Lam and post-doctoral scholar Reginald Tran have developed a prototype of a device that has been shown to boost efficiency many times over by bringing more virus into contact with more cells – all while using less virus overall. The microfluidic device—a transparent square about the size of a waffle— contains multiple layers, each with a series of tunnels barely thicker than the width of a hair that wind back upon themselves in a zigzag pattern. “This creates a larger surface area-to-volume ratio while minimizing the distance that the virus travels to reach a cell,” Tran says. ”The microchannels can also be lined with a particular reagent that helps the cells and virus stick, to make sure every cell gets infected.”
“You’re just trying to smush these things together,” says Lam. The device has ports through which the virus is inserted using a syringe, which in the future could be adapted into automated manufacturing processes. The new device not only increases efficiency but speeds things up as well. “The longer cells are kept outside of the body, the less likely they are to work, so you want to minimize the time,” says Lam.
The Lam lab’s microfluidic device especially improves the efficiency of lentiviral gene transfer when modifying common target cells like immune cells and hematopoietic stem cells, which normally have very low transduction efficiency.

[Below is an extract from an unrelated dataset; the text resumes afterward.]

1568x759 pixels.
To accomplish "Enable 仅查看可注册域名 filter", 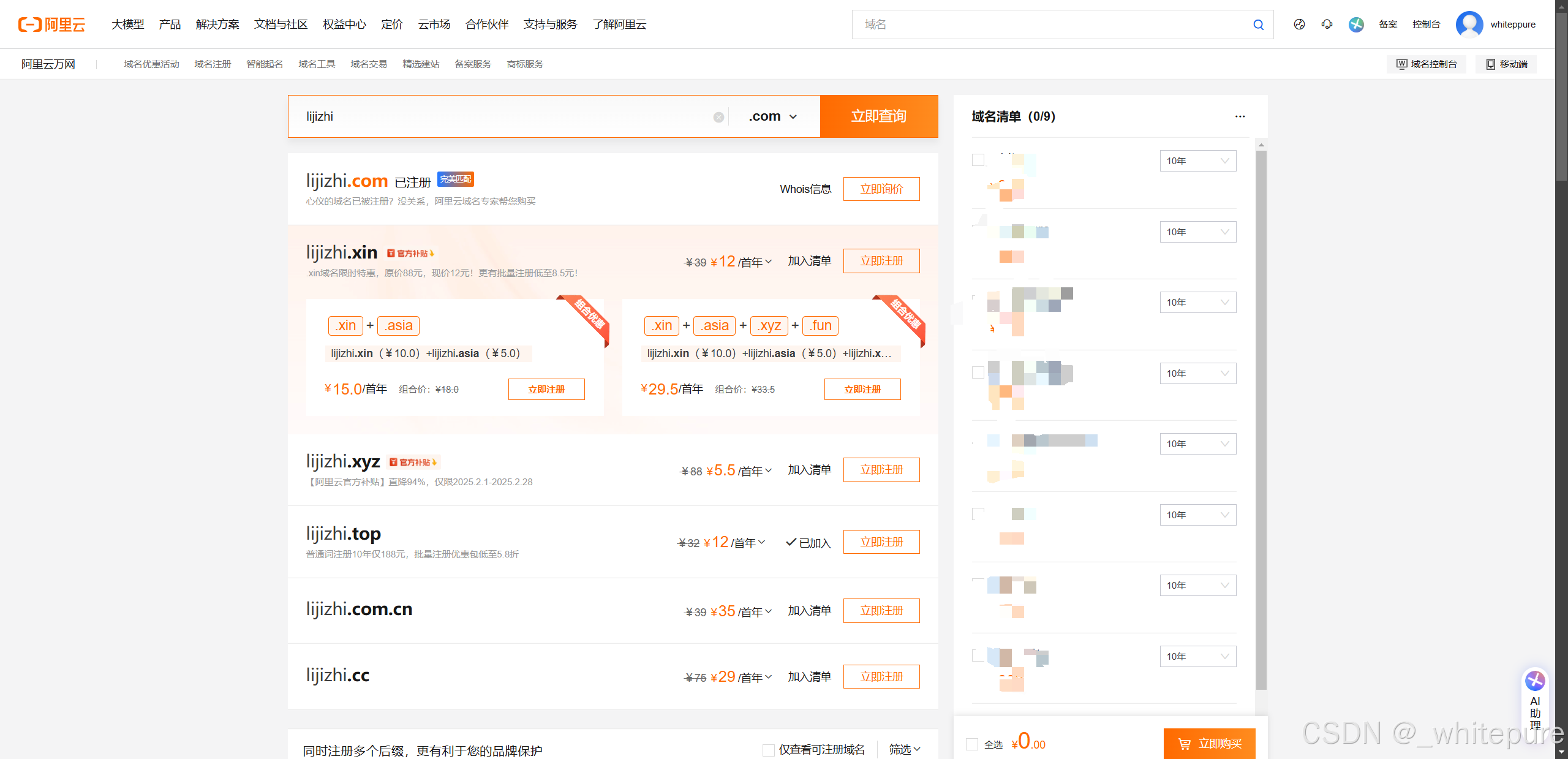I will (x=767, y=749).
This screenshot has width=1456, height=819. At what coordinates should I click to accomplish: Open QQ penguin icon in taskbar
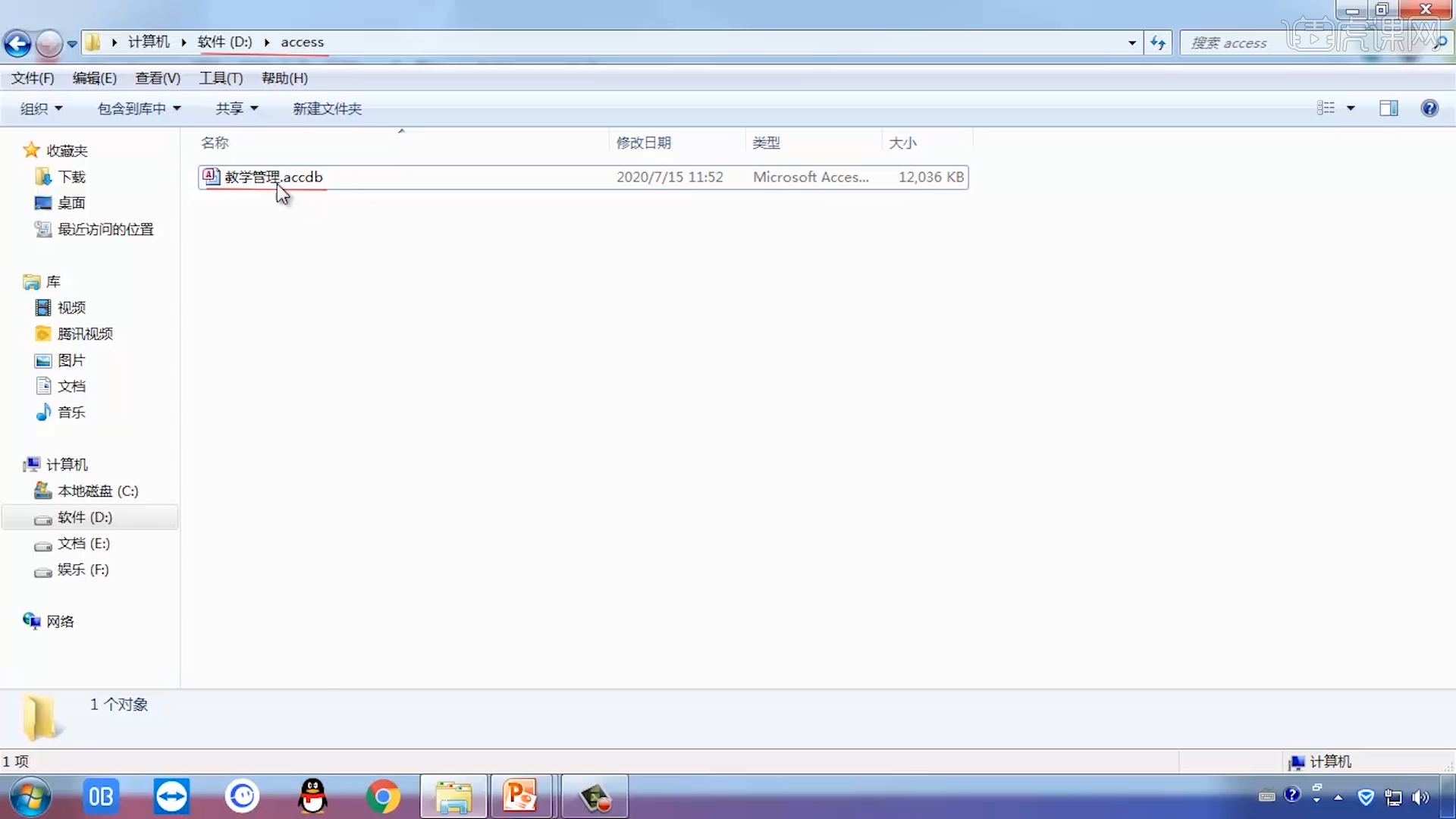(312, 797)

They have tested the device with a variety of different viruses, but there are other (yet to be tested) applications that are possible. The device can be easily modified to accommodate all sorts of cell types and amounts ranging from a million mouse cells to a billion human cells. It can also be used to create induced pluripotent stem cells (iPSCs), to deliver RNAi therapies, to facilitate CRISPR-based gene editing, and to manufacture CAR-T cell therapies.

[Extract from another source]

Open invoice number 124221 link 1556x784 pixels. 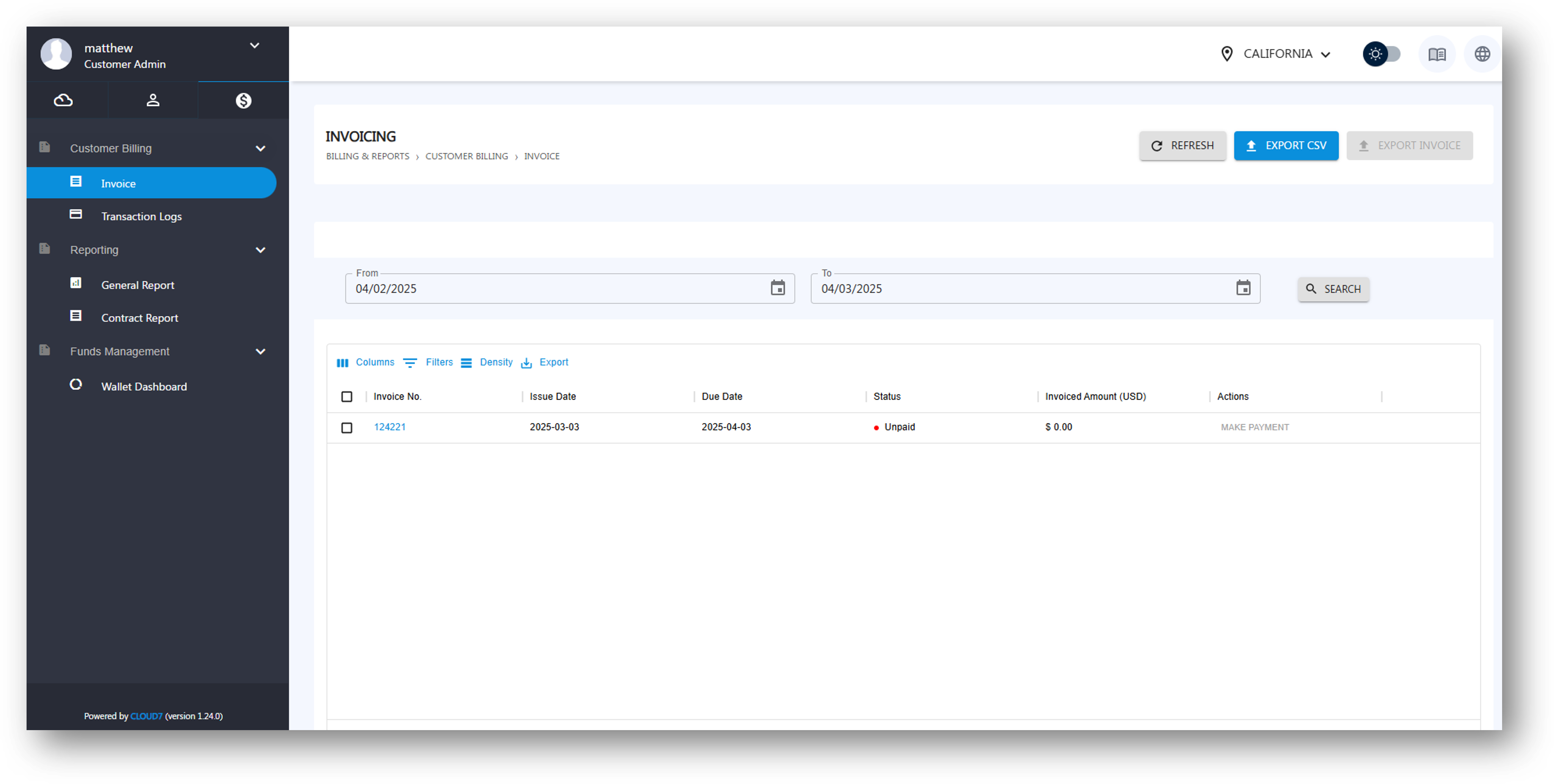[390, 427]
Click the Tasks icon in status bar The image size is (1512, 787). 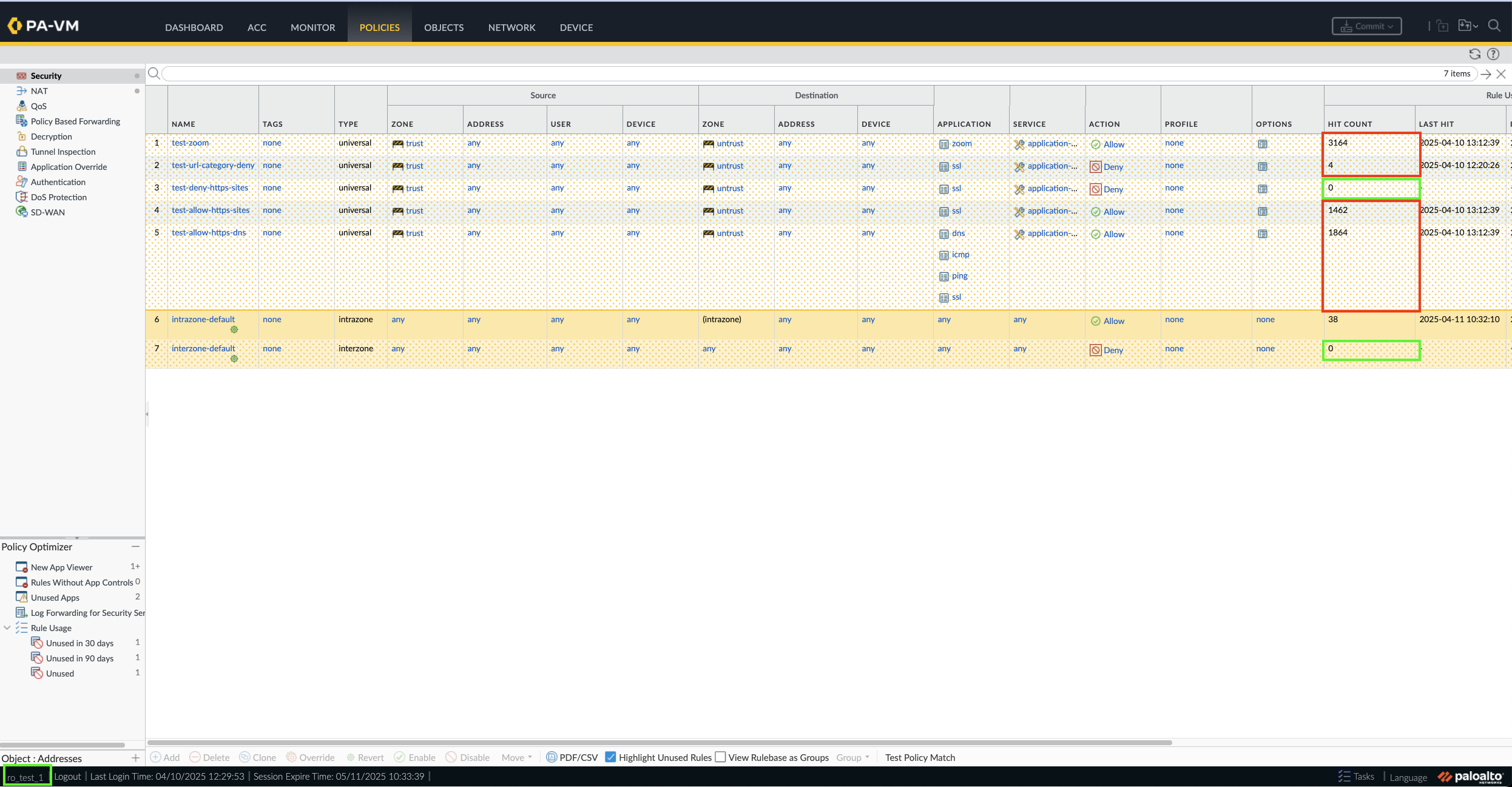1345,776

Small biopharmaceutical firms currently using viral approaches to make these specialized modified cells as therapies can, with current technology, treat only a handful of patients with their entire stock. “It’s a supply-chain manufacturing issue,” says Lam.

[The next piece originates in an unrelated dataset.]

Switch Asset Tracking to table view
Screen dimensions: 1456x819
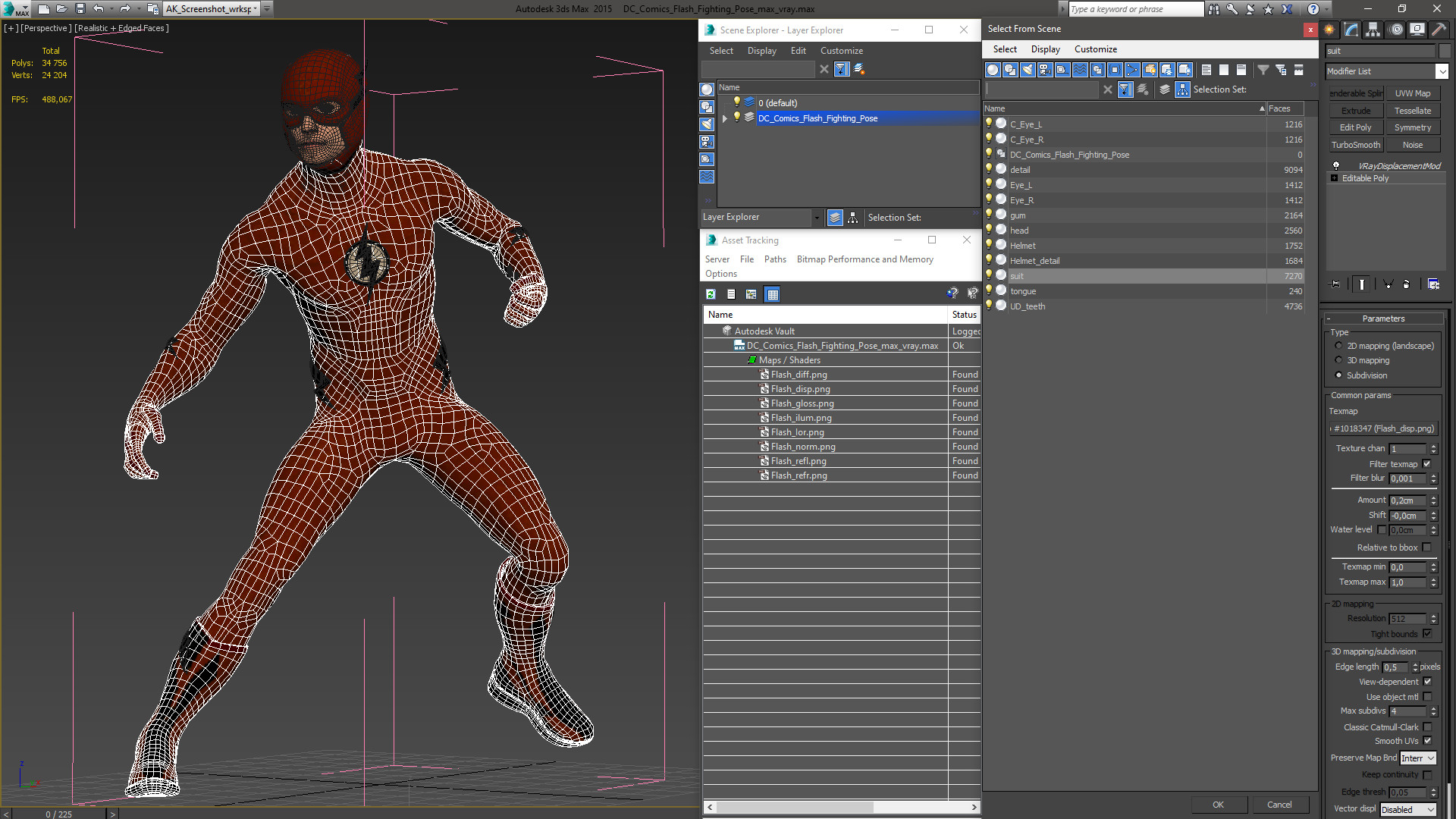click(x=772, y=294)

A lot of companies now trying to commercialize these novel therapeutics must acquire enough virus by investing several hundred million dollars into their own manufacturing, or they are stuck on waiting lists of up to a year to get into the queue of companies that specialize in virus manufacturing, Tran says: “It’s a bottleneck.” Compared with typical techniques, says Lam, “Reggie’s device could make it possible to save at least five times more patients than typical techniques, even while using less virus. The tech is there. Now we’re just looking for industry partners.”
How the device works is simple physics: it brings the cells and viruses close together in an orchestrated fashion. “Whereas they would typically just randomly bump into each other, you could look at this like a dating app for the virus to find its soulmate cell,” says Lam. “This is a very exciting place to be,” adds Tran. “This could be something that can make gene and cell therapy more affordable and accessible for people.”
The largest impact would be where the need is greatest: diseases of the blood, such as sickle cell and thalassemia. “This could be a way to cure those, to give new blood stem cells,” Lam says. “At the end of the day, you need a lot of modified cells.”
One of the most fun and rewarding parts of working with Lam and colleagues is seeing how they approach challenges, says Cliff Michaels, assistant director of licensing for Emory’s Office of Technology Transfer—in this case, the application of engineering principles to solve a very real problem in the world of viral gene transfer and cell therapies.
“What I love about this particular device is how many different ways it could be applied,” Michaels says. “Viral vectors aren’t the only way to modify or repair cells. In the future, you could see this being used to facilitate RNA or CRISPR approaches—basically, any time you want to modify cells outside of the patient and then use those cells to treat a patient.”